Itulah makna dari perasaanku sekarang. Namun, kenapa aku harus merasakannya lagi? Papa masih di depan mata. Masih mengenakan segaram tahanan berwarna biru. Papa tampak gagah, tampan, dan menawan. Ini aneh, sungguh aneh. Entah kenapa aku berpikir, bahwa Papa akan meninggalkanku lagi. Kalau memang iya, memangnya Papa mau ke mana?

* * *

"Maaf, lama. Kita pulang sekarang, yuk, Bhi."

"Oh, okay." Abhi mematikan layar ponsel dan segera bangkit dari kursi kantin yang didudukinya. "Gimana keadaannya Om Irawan?" tanyanya seiring dengan langkah menuju area parkiran.

"Papa okay. Dan dia titip salam buat kamu."

"Serius, Rin?" Refleks Abhi menghentikan langkahnya. Membuatku mau tak mau juga ikut melakukan hal yang sama. Beberapa detik kemudian, wajah Abhi berubah cerah. Matanya berbinar dengan senyum yang tampak lebar. "Wah, sumpah. Seneng banget aku dengernya, Rin."

Tapi aku tidak. Sejak tadi, aku tidak bisa menemukan kejujuran yang aku mau di mata Papa. Aku kehilangan sorot tegas dan dingin itu di matanya. Karena setelah lama mencari, aku hanya menemukan segunung harapan yang perlahan-lahan mulai menghilang. Papa ... sudah putus asa.

"Apa ini artinya Om Irawan udah bisa nerima aku, ya, Rin?"

"Maybe yes, maybe no. Karena aku juga gak tau pasti."

"Tapi apa pun itu, intinya aku tetap bahagia."
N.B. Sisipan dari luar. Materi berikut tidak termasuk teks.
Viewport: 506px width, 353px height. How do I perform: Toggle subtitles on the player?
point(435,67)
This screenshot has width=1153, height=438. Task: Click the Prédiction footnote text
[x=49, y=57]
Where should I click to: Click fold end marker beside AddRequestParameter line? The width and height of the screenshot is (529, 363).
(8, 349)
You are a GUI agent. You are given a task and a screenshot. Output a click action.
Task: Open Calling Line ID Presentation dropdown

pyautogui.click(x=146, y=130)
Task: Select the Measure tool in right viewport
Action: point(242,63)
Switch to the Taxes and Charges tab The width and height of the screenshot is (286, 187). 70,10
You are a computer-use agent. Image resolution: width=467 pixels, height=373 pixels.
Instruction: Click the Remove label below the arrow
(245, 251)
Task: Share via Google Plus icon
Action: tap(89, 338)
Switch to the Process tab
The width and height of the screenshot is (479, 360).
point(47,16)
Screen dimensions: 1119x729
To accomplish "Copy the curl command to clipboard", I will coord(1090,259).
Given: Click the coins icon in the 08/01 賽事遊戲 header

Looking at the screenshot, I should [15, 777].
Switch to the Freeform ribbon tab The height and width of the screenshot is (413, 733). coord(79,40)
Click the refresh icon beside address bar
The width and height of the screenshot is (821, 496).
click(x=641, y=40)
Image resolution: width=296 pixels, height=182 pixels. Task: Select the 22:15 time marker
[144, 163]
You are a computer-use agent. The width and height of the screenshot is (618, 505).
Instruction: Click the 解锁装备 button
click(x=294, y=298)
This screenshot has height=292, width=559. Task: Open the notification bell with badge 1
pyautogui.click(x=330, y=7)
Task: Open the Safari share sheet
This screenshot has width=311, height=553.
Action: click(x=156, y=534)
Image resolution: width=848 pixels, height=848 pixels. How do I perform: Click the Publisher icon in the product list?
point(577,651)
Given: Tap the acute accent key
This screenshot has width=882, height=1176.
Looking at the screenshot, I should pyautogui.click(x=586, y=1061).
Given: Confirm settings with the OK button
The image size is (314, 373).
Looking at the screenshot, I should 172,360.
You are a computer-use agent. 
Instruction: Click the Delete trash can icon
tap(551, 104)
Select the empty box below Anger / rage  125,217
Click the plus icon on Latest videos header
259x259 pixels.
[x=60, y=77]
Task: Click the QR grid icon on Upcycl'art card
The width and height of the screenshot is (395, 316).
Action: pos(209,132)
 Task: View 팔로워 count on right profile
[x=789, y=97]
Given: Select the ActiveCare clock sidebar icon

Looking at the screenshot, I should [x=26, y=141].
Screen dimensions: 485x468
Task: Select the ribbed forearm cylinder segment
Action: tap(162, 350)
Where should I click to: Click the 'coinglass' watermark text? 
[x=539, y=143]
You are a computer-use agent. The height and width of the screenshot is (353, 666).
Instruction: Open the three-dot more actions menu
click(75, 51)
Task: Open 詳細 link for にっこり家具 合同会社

Aku mengangguk, paham bahwa Abhi memang segirang itu ketika mendengarnya. Melirik ke arah jam yang melingkar di pergelangan tangan, aku akhirnya tahu bahwa jam sudah memasuki pukul empat.

"Oh iya, Rin, besok rencananya Angkasa Band mau latihan. Kamu ikut juga, ya? Nanti kita seru-seruan di sana."

Aku menyadari bahwa Abhi terlalu sering menelan kecewa. Tubuhnya pun telah dipenuhi oleh banyak luka. Saat ia menggantungkan banyak harapan, aku malah menjatuhkan satu per satu secara bergantian. Beruntung, laki-laki yang menjadi pacarku adalah Abhi. Seorang yang baik hati dan mudah memaafkan setiap kesalahan meski aku terus melakukan lagi dan lagi.

Sore ini langit tampak mendung. Awan hitam menggantung, siap menumpahkan airnya kapan saja. Berbalik dengan cuaca yang suram, wajah Abhi tampak cerah seperti biasa. Sekali lagi aku mengingat wajah Papa, mencoba memutar ulang setiap kata yang beberapa waktu tadi diucapkan olehnya.

"Papa izinin kamu sama Abhi."

Benar, itu adalah potongan kalimatnya. Karena Abhi terlalu sering meminta bahagia, maka kali ini aku siap memberikannya.